Eso mismo se planteaba sabiamente Platón en La república: si pudieses hacer el mal obteniendo un beneficio de él y quedar ante el mundo como una buena persona o lo contrario, hacer el bien pero salir perjudicado y quedar como el malo de la película… ¿qué harías? El bien hay que hacerlo a pesar de ser consciente de que quizás no vayas a ser recomensado por ello. Por eso se pregunta Cool: “¿seguirías con tu piba si estuviese tetrapléjica? Di la verdad, ¿en silla de ruedas sería tan perfecta?” Detrás de esa pregunta está la exigencia moral fundamental: hacer el bien por el bien mismo (sí, soy muy alemán en este sentido, kantiano). Y es importante, pues sin esta exigencia no se puede fomentar la buena acción moral y la idea de que estas acciones serán juzgadas, quizás en otra vida o en otro momento, no es satisfactoria ni intelectual, ni moral, ni personalmente.

Además, es un lastre absoluto para cualquier intento de avance o desarrollo social. A la mentalidad hindú, e india, no le importa eso, no buscan avanzar, sino aceptar la realidad como viene. Esto tiene sus ventajas, pero también sus inconvenientes. En ocasiones el exceso del progreso nos nubla la vista y nos lleva a emplear toda nuestra vida en un trabajo que no nos gusta sólo por buscar un aumento de sueldo, una mejora de la calidad de vida o un estatus social determinado. Y, ese “avance”, ¿a dónde te lleva? ¿Tiene sentido? Como dice Facundo Cabral: “si el mundo es redondo, no sé qué es ir adelante”.

En occidente pecamos tanto de esto como de querer cambiar el mundo, en exceso, para que se adapte a nosotros. No aceptamos la realidad tal y como esta es y muchas veces esto nos hace torpes, nos incapacita. En un país como España se han llegado a hacer anuncios del ministerio de sanidad para pedirle a la gente que no vaya a urgencias para tonterías (como un pequeño corte en un dedo). Esto en India no pasa. Quizás pecan de lo contrario, pero aceptan la vida como viene. Si te cortas un poco la mano, pues la cubres con una venda y sigues cortando patatas. O lo que sea que estuvieses cortando.
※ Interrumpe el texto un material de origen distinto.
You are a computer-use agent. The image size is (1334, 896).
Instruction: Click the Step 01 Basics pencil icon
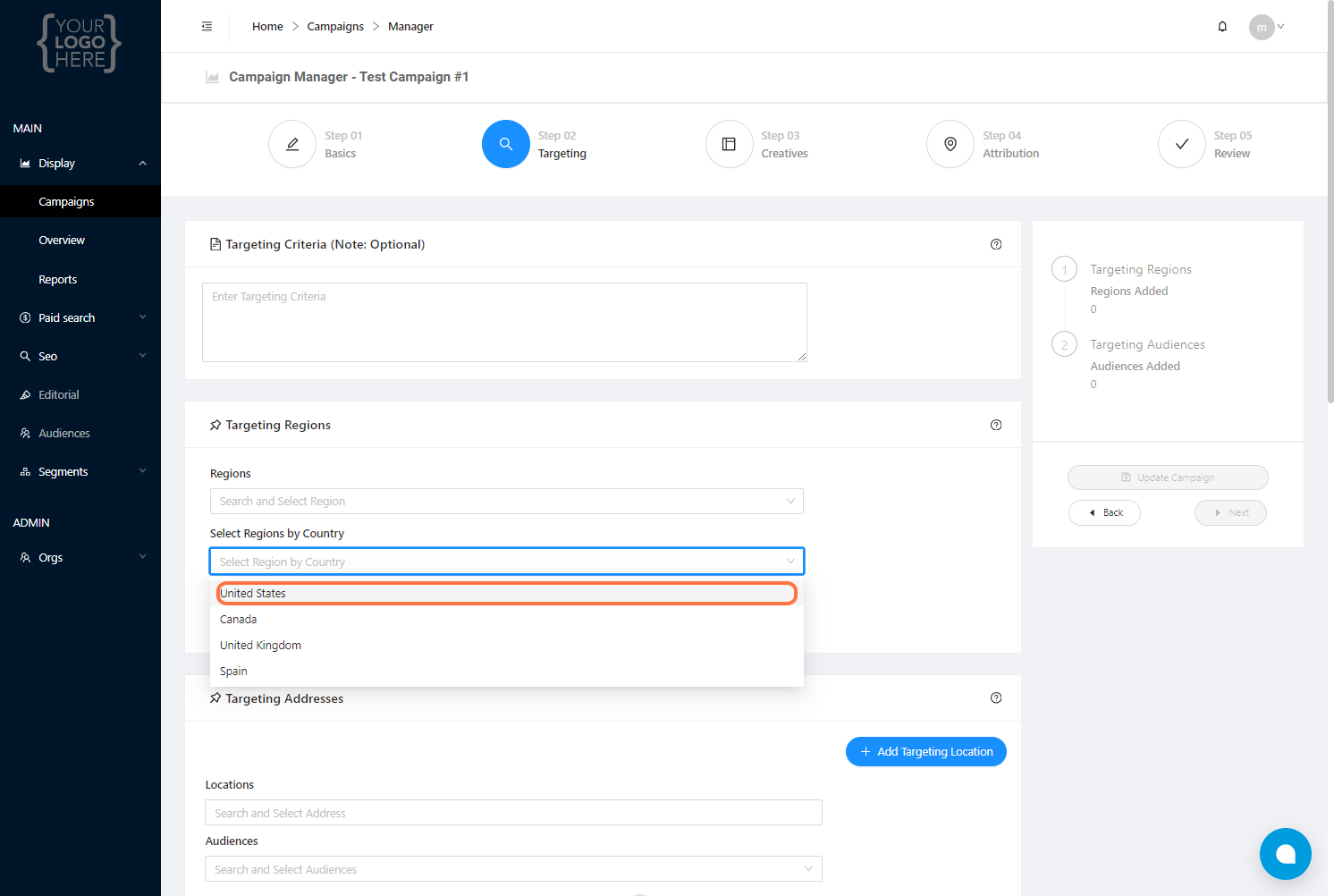pos(292,144)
Aunque también es verdad que esto llega al extremo de no valorar la vida humana (ni la ajena ni la propia) bajo la actitud de total aceptación y llega incluso a producir la indiferencia y pasividad frente una enfermedad que sería fácilmente curable, en caso de querer hacerlo. También lleva a la aceptación de las castas (que también existen en occidente, pero las llamamos ‘clases sociales’ y se basan en el dinero, no en el nacimiento) y de la posición social sin intentar mejorarla. Eso está fomentado por la idea del karma y es, en mi opinión, el mayor error de la mentalidad hindú. Esta sirve para explicar el mundo interior, pero no para estructurar una sociedad.